According to a spokesperson, all DailyPay users have two ways to access their paychecks for free and an immediate option for a small flat fee. The company also partners with some employers who fully or partially subsidize the cost, making the experience completely free for their employees, the spokesperson said. According to the company’s data (as of December), users have made 33 million fee-free transfers.

For example, employees who sign up for DailyPay through Target can access their earned paycheck at any time and have it transferred to their bank account, paycard, or debit card within one business day for free. Instant access to your funds costs $2.99 ​​per transfer. A Payactiv spokesperson said the employer program includes zero-cost payment options by default.

Legislative action could be next

The FinTech Council of America is working with both parties in Congress to reintroduce the EWA bill, which replaces a previous bill introduced last year. The bill would codify best practices for providers, define EWAs as not loans, ensure strong fee disclosure, and more.

In January, the bill was circulated for commentary in the House Financial Services Committee. Introduced by Rep. Brian Still, Republican of Wisconsin, and Rep. Ritchie Torres, Democrat of New York, it would prevent EWAs from being classified as credit products and preempt state laws to the contrary.
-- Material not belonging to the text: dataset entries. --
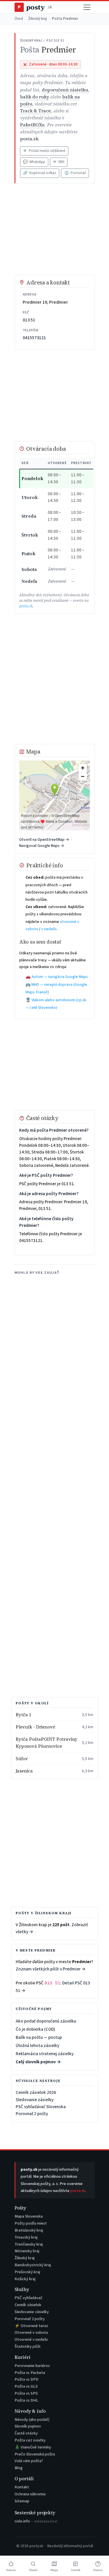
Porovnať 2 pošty (32, 2113)
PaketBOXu (32, 125)
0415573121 (34, 338)
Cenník (75, 2570)
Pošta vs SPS (26, 2393)
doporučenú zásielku (65, 90)
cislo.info (36, 2521)
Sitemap (22, 2501)
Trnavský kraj (26, 2237)
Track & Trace (35, 111)
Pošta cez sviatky (30, 2440)
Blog (19, 2468)
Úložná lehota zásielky (37, 2045)
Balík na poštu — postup (39, 2037)
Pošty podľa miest (31, 2223)
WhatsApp (34, 161)
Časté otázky (26, 2433)
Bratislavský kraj (29, 2230)
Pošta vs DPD (26, 2379)
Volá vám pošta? (29, 2461)
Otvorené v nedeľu (31, 2339)
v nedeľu (48, 929)
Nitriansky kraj (27, 2251)
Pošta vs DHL (26, 2400)
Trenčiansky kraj (29, 2244)
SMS (58, 161)
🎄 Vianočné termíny (33, 2447)
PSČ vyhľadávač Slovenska (41, 2106)
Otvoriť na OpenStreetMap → (44, 839)
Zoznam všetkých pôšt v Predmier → (51, 1969)
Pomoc (98, 2570)
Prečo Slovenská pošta (35, 2454)
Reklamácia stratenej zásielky (45, 2053)
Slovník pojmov (28, 2426)
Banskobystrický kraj (33, 2265)
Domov (11, 2570)
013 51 (29, 320)
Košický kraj (25, 2279)
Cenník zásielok (28, 2305)
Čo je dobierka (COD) (35, 2029)
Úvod (19, 18)
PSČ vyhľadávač (28, 2298)
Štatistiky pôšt (28, 2346)
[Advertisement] (54, 229)
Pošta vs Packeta (30, 2373)
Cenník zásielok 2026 (36, 2092)
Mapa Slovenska (29, 2216)
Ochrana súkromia (30, 2494)
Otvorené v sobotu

Meanwhile, about a dozen states have enacted laws regulating access to earned wages to varying degrees, and several others are considering legislation, according to the U.S. FinTech Council. A legal battle is also underway.

Last year, for example, the New York State Attorney General sued DailyPay, alleging that the company engaged in illegal and deceptive lending practices by offering payday advances services that functioned as payday loans disguised as EWAs. DailyPay filed a motion to dismiss in December, and the New York State Attorney General’s response is expected in early March. There is also a pending lawsuit by consumer lawyers targeting EWA’s business practices.